» What you are asked to do:
Starting with the first line below, reproduce each line exactly until you have included the one bearing "You are a computer-use agent. Screen".

» Records for the task:

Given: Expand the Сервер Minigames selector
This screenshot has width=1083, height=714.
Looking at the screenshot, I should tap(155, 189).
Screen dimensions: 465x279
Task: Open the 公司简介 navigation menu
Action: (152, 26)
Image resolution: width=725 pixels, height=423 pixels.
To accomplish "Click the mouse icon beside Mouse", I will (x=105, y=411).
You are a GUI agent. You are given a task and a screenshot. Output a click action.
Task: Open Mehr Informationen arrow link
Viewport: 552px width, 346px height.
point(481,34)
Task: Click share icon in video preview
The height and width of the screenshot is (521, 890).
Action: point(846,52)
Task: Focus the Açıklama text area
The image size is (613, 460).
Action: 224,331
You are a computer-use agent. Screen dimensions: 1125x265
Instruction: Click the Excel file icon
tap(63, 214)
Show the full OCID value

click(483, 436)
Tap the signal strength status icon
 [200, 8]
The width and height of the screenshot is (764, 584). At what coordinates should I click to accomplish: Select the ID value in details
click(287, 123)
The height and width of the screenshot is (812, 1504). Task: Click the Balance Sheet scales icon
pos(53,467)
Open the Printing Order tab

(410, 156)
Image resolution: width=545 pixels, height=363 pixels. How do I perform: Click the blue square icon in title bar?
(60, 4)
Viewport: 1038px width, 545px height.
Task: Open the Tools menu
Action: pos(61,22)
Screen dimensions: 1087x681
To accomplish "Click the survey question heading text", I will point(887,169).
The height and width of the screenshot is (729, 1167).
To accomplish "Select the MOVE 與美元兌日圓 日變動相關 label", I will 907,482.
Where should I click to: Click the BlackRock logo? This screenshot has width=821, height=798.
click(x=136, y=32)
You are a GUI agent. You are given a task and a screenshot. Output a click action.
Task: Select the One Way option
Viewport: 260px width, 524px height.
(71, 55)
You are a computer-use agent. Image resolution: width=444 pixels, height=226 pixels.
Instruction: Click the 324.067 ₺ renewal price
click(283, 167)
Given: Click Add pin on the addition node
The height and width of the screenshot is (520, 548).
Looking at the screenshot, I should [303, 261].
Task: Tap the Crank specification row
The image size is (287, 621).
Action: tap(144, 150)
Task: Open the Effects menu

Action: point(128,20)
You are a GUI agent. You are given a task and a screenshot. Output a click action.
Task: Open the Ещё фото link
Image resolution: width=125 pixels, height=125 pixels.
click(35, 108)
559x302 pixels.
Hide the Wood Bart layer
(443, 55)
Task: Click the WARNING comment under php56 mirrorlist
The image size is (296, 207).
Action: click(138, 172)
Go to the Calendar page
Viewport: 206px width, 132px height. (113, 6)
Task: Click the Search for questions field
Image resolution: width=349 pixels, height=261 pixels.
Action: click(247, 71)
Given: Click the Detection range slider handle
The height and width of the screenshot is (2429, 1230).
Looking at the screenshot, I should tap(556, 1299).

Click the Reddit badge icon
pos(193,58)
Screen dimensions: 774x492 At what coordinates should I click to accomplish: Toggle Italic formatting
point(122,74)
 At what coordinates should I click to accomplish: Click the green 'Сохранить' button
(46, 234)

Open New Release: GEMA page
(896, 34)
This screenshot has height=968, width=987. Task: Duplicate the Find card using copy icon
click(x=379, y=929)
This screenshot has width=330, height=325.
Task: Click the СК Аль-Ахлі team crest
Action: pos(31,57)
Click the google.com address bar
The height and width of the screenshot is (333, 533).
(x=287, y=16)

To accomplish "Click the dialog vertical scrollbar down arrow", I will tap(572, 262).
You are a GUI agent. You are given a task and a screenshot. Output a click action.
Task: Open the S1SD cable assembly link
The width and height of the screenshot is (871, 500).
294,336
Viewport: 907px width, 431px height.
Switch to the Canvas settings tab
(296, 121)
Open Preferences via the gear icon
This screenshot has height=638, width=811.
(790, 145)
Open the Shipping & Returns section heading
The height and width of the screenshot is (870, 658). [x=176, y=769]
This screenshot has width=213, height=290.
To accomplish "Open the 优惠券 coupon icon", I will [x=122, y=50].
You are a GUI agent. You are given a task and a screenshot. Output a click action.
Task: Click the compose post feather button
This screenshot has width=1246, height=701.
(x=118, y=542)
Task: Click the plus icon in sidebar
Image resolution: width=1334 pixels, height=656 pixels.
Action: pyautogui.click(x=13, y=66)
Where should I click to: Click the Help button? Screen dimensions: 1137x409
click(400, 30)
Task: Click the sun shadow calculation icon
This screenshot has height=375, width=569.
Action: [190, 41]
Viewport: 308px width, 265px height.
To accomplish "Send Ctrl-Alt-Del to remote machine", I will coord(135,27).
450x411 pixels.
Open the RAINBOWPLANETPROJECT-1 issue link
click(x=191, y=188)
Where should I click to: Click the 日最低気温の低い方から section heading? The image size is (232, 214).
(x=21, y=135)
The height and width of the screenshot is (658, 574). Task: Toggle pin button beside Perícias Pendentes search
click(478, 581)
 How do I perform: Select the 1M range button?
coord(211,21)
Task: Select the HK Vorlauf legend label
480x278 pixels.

» Answer for this exercise:
Given: Expand the Сервер Minigames selector
This screenshot has width=1083, height=714.
Looking at the screenshot, I should tap(155, 189).
Screen dimensions: 465x279
Task: Open the 公司简介 navigation menu
Action: (152, 26)
Image resolution: width=725 pixels, height=423 pixels.
To accomplish "Click the mouse icon beside Mouse", I will (x=105, y=411).
You are a GUI agent. You are given a task and a screenshot. Output a click action.
Task: Open Mehr Informationen arrow link
Viewport: 552px width, 346px height.
point(481,34)
Task: Click share icon in video preview
The height and width of the screenshot is (521, 890).
Action: point(846,52)
Task: Focus the Açıklama text area
The image size is (613, 460).
Action: 224,331
You are a computer-use agent. Screen dimensions: 1125x265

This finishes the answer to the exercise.